Without the images, write out all of the following entries exactly.

-=-=-=-=-

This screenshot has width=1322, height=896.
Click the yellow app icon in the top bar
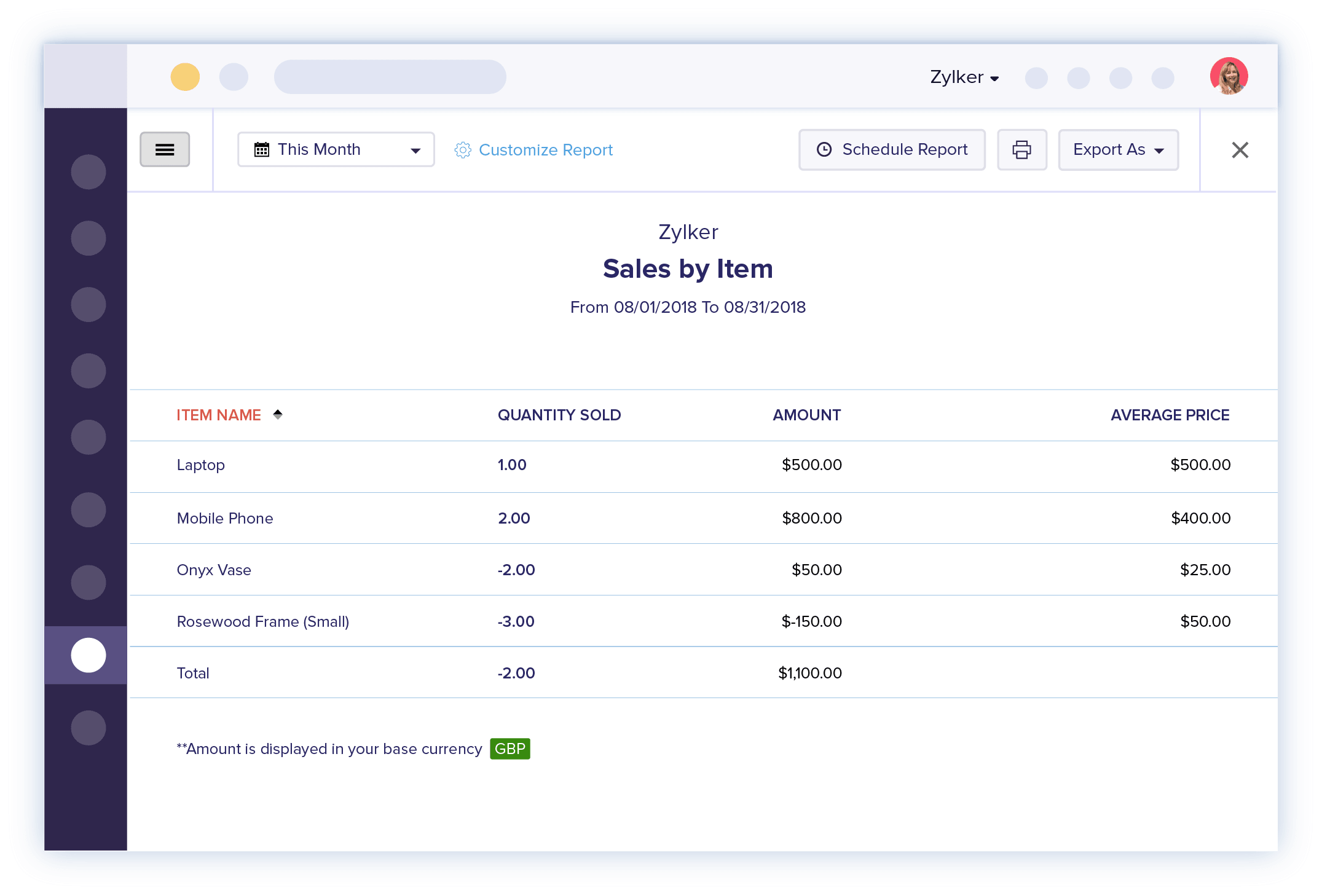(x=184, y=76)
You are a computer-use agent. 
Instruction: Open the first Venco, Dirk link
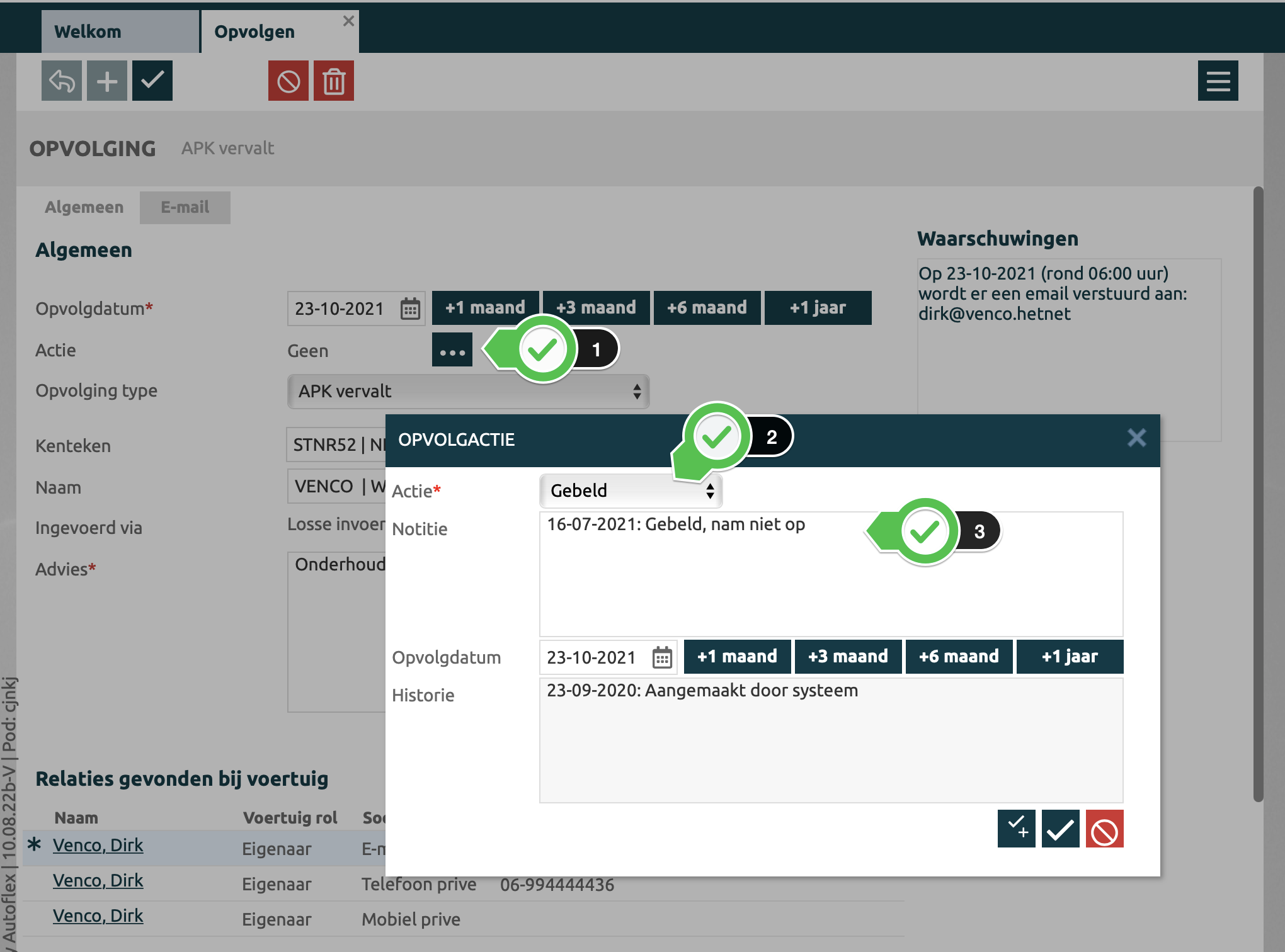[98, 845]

-=-=-=-=-

FINISHED EXERCISE:
This screenshot has width=1322, height=896.
Click the yellow app icon in the top bar
(x=184, y=76)
You are a computer-use agent. 
Instruction: Open the first Venco, Dirk link
[98, 845]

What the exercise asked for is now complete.